The design goals are:
* *Authoritative*: lifecycle data is published directly by the party
that controls the software's support policy — the vendor or
maintainer.
* *Machine-readable*: a single, well-defined JSON format that any
consuming tool can parse without scraping or inference.
* *Low barrier*: adding a static JSON file to an existing web
presence requires minimal effort and no new infrastructure.

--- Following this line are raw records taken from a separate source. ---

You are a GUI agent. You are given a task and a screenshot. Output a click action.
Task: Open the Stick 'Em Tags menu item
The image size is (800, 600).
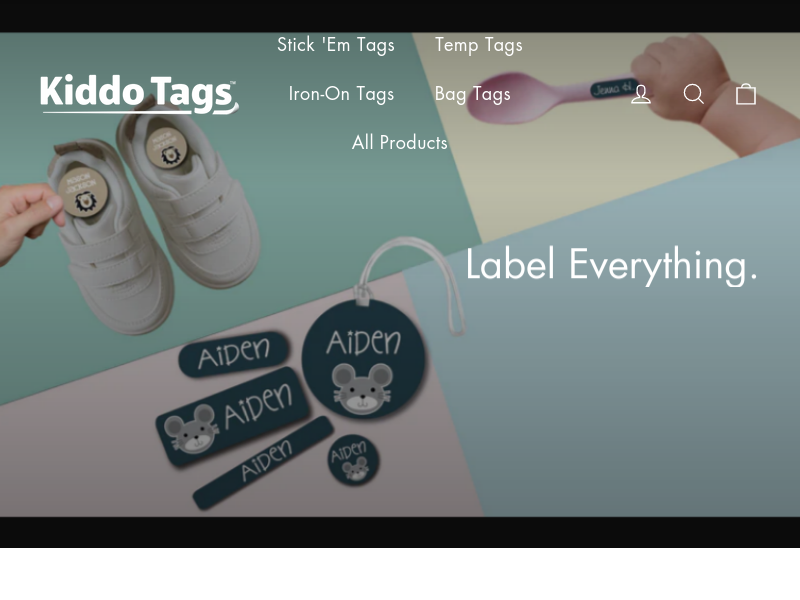tap(336, 45)
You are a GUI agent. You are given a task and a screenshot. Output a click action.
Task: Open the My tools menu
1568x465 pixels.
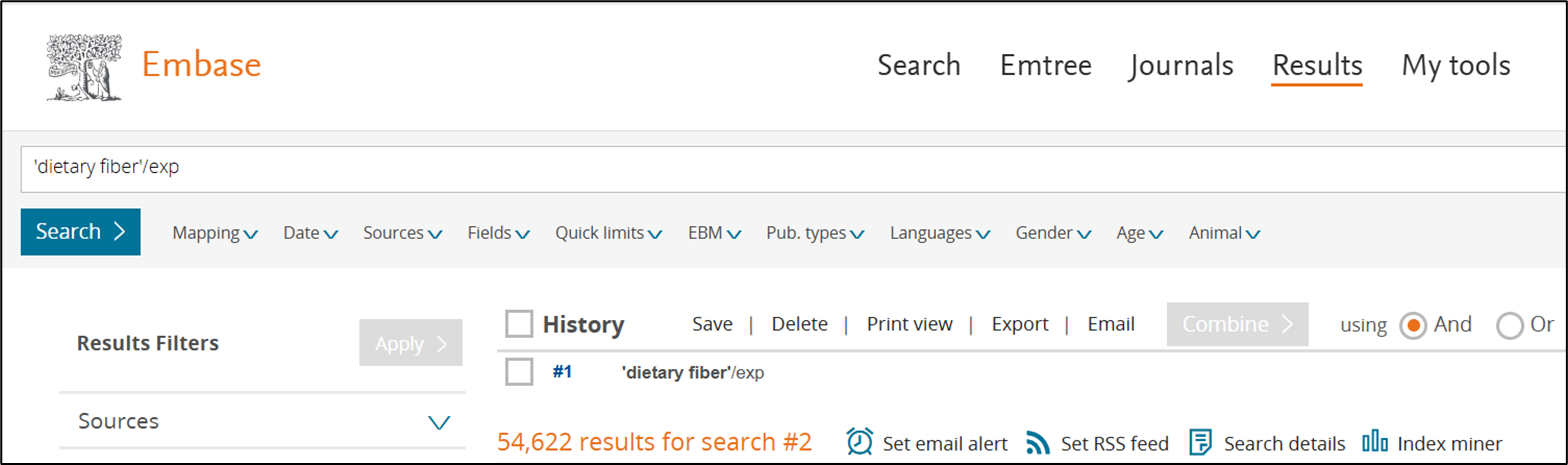[x=1455, y=66]
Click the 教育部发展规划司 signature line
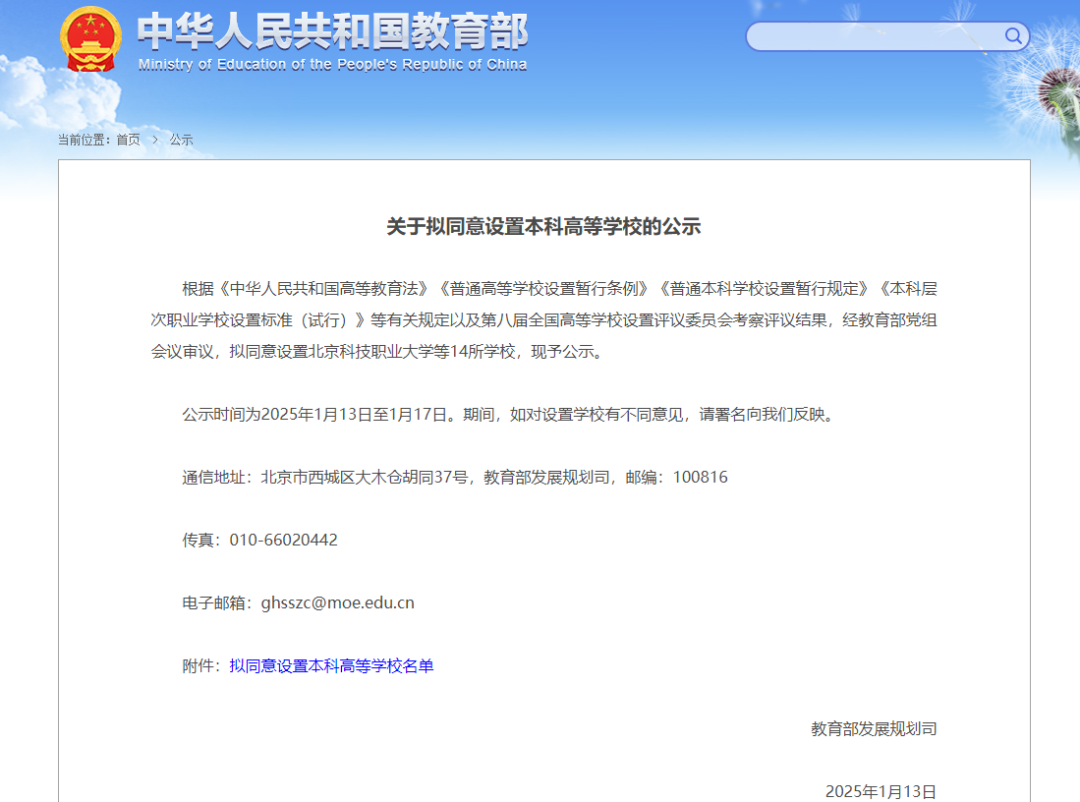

* *Incrementally deployable*: absence of the resource (HTTP 404) is
a well-defined signal. Tools can fall back to existing methods
when the resource is not present.
* *Composable*: the same schema is used for both the Well-Known URI
and the version-control companion described in Appendix B
(#appendix-b), so tools that understand one format understand
both.
* *Multi-product capable*: a single endpoint MAY describe an entire
vendor product catalog, enabling network equipment manufacturers
and IoT device vendors to serve lifecycle status for all of their
SKUs from one location.
1.1. Conventions and Definitions
The key words "MUST", "MUST NOT", "REQUIRED", "SHALL", "SHALL NOT",
"SHOULD", "SHOULD NOT", "RECOMMENDED", "NOT RECOMMENDED", "MAY", and
"OPTIONAL" in this document are to be interpreted as described in BCP
14 [RFC2119] [RFC8174] when, and only when, they appear in all
capitals, as shown here.
The following terms are used in this document:
*Software product*: A discrete, identifiable unit of software that
has a defined vendor or maintainer and a versioned release history.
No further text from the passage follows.